Dr Rachel Rosen and Dr Sarah Crafter visited ‘the Jungle’ refugee camp in France to build research collaborations with third sector organisations.

Rachel Rosen and Sarah Crafter

8 February 2018

Dr Rachel Rosen and Dr Sarah Crafter

Lecturer in Childhood / Senior Research Officer, IOE, UCL's Faculty of Education and Society

“It’s hard to put into words how horrible the situation was that we saw people having to survive in, in ‘the Jungle’ refugee camp in Calais, France. It was incredibly moving.

Despite the best efforts of child and adult migrants, as well as third sector organisations, children were slipping through the cracks, being lost and unaccounted for.

Being there made the situation more real, but also gave a sense of resolve that this research was necessary.

We used the Global Engagement Funds for building research collaborations with third sector organisations, ultimately working with the Unofficial Women and Children’s Centre, to explore the everyday realities of children in the Jungle.

Children at a refugee camp in France. Image: iStockphoto…

Due to the precarious nature of the unofficial refugee camp, and organisational concerns about child protection, our plans to pilot photo voice methods were put on hold.
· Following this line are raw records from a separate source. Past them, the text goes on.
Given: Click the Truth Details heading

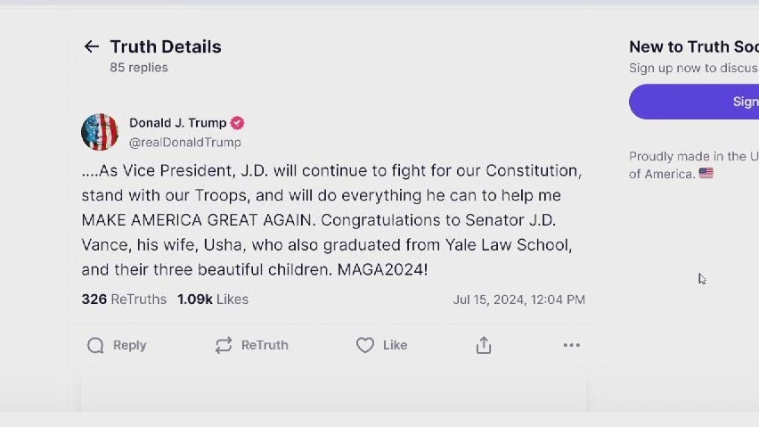Looking at the screenshot, I should pyautogui.click(x=166, y=46).
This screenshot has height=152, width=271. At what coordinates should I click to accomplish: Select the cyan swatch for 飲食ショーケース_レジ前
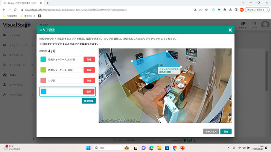tap(43, 59)
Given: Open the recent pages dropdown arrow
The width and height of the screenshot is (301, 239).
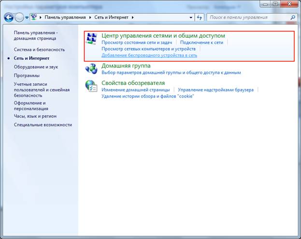Looking at the screenshot, I should (x=27, y=17).
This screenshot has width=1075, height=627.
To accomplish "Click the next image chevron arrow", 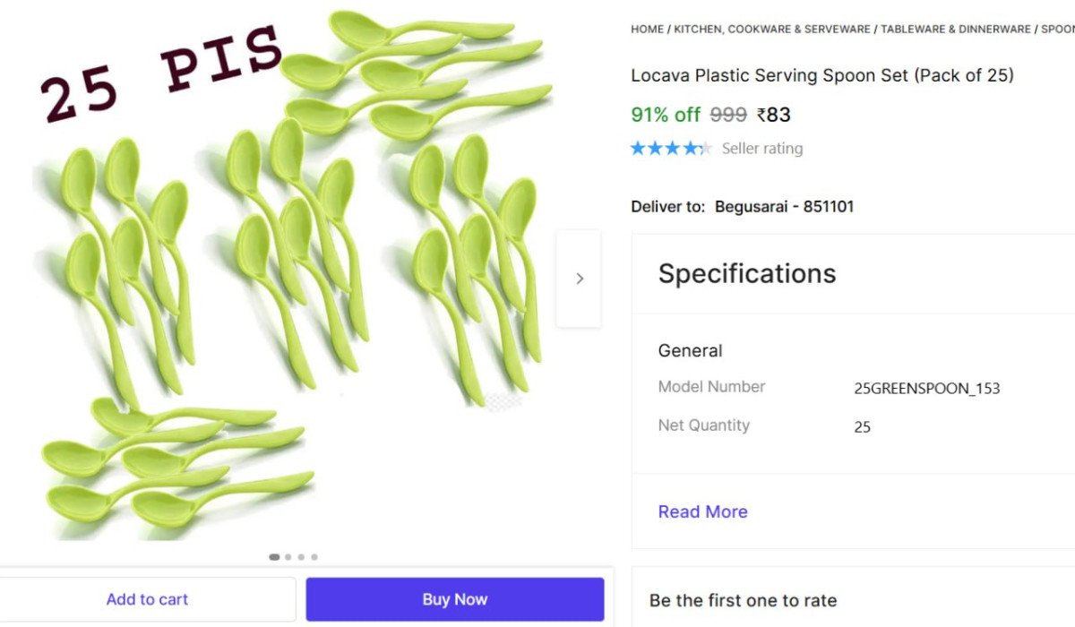I will [x=579, y=279].
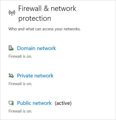Click the Private network home icon
Screen dimensions: 116x120
(x=11, y=76)
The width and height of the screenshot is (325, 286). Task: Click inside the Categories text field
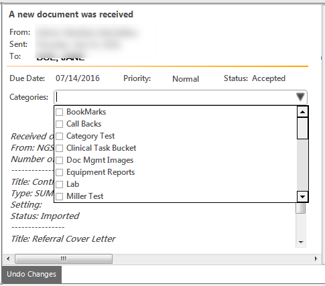[x=175, y=97]
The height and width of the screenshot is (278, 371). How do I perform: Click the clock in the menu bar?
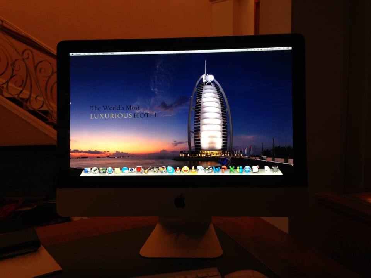(x=269, y=49)
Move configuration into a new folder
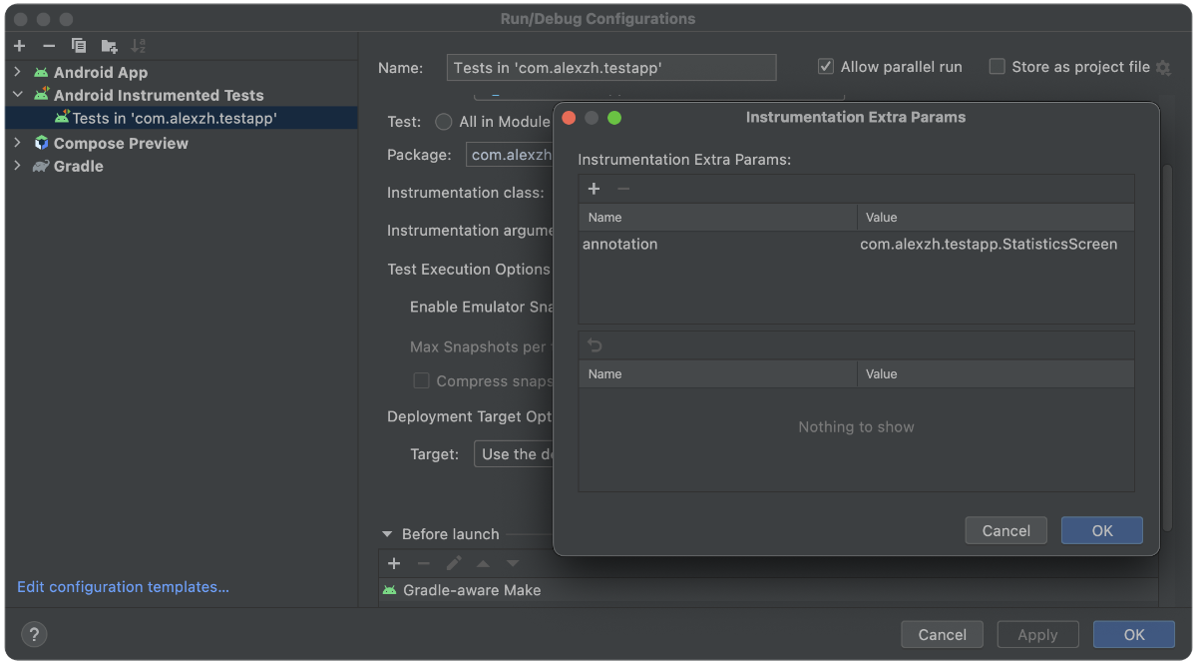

Our partners felt that scoping visits which were ethnographic in nature and establishing rapport with child migrants was the priority.

As became clear via our initial interviews and scoping visit, it was important to understand the journeys undertaken by migrant children, both before arriving in Calais and then after, so we included a visit to children who had crossed into the UK via lorries or other means.

In particular, we found that understanding life in the camp was not possible without a holistic view of these journeys and the appeal of the UK as a destination for many young migrants.

In November, we held a meeting with our global partners, as well as 12 other academics and third sector organisations. This funding was essential for the development of relationships between ourselves and different partners.

Through dissemination of outputs, this project is growing UCL’s profile and increasing public and student knowledge of the complexity of global migration, and children’s place within it.”